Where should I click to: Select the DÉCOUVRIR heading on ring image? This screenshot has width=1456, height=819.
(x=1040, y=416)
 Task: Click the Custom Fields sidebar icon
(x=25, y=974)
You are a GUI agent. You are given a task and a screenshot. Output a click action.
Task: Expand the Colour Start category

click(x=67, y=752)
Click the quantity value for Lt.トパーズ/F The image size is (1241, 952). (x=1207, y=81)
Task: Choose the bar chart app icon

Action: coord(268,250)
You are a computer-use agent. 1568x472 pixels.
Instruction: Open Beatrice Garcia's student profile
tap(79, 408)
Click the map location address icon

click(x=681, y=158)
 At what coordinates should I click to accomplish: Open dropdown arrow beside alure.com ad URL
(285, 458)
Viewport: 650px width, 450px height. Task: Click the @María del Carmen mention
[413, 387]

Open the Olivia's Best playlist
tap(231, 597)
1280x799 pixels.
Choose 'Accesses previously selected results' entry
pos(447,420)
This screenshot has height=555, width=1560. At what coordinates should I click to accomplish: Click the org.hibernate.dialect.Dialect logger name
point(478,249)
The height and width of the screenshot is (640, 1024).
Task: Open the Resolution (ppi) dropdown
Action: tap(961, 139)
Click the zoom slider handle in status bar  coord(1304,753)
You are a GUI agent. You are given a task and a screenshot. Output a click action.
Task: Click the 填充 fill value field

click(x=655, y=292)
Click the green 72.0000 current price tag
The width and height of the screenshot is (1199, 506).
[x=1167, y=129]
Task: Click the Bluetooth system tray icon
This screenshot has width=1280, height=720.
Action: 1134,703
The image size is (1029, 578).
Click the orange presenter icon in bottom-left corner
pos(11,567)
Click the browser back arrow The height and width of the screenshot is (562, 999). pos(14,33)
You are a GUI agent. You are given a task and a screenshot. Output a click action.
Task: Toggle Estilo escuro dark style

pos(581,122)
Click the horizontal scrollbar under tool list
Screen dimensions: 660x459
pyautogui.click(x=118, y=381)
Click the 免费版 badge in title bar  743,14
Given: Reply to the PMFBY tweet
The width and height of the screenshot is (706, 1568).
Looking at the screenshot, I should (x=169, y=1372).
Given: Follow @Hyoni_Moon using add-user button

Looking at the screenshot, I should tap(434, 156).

* * * *

→ What to do:
For this exercise, return the material above in full and exactly.

→ Solution:
Where should I click to: Select the DÉCOUVRIR heading on ring image? This screenshot has width=1456, height=819.
(x=1040, y=416)
 Task: Click the Custom Fields sidebar icon
(x=25, y=974)
You are a GUI agent. You are given a task and a screenshot. Output a click action.
Task: Expand the Colour Start category

click(x=67, y=752)
Click the quantity value for Lt.トパーズ/F The image size is (1241, 952). (x=1207, y=81)
Task: Choose the bar chart app icon

Action: coord(268,250)
You are a computer-use agent. 1568x472 pixels.
Instruction: Open Beatrice Garcia's student profile
tap(79, 408)
Click the map location address icon

click(x=681, y=158)
 At what coordinates should I click to accomplish: Open dropdown arrow beside alure.com ad URL
(285, 458)
Viewport: 650px width, 450px height. Task: Click the @María del Carmen mention
[413, 387]

Open the Olivia's Best playlist
tap(231, 597)
1280x799 pixels.
Choose 'Accesses previously selected results' entry
pos(447,420)
This screenshot has height=555, width=1560. At what coordinates should I click to accomplish: Click the org.hibernate.dialect.Dialect logger name
point(478,249)
The height and width of the screenshot is (640, 1024).
Task: Open the Resolution (ppi) dropdown
Action: tap(961, 139)
Click the zoom slider handle in status bar  coord(1304,753)
You are a GUI agent. You are given a task and a screenshot. Output a click action.
Task: Click the 填充 fill value field

click(x=655, y=292)
Click the green 72.0000 current price tag
The width and height of the screenshot is (1199, 506).
[x=1167, y=129]
Task: Click the Bluetooth system tray icon
This screenshot has width=1280, height=720.
Action: 1134,703
The image size is (1029, 578).
Click the orange presenter icon in bottom-left corner
pos(11,567)
Click the browser back arrow The height and width of the screenshot is (562, 999). pos(14,33)
You are a GUI agent. You are given a task and a screenshot. Output a click action.
Task: Toggle Estilo escuro dark style

pos(581,122)
Click the horizontal scrollbar under tool list
Screen dimensions: 660x459
pyautogui.click(x=118, y=381)
Click the 免费版 badge in title bar  743,14
Given: Reply to the PMFBY tweet
The width and height of the screenshot is (706, 1568).
Looking at the screenshot, I should (x=169, y=1372).
Given: Follow @Hyoni_Moon using add-user button

Looking at the screenshot, I should tap(434, 156).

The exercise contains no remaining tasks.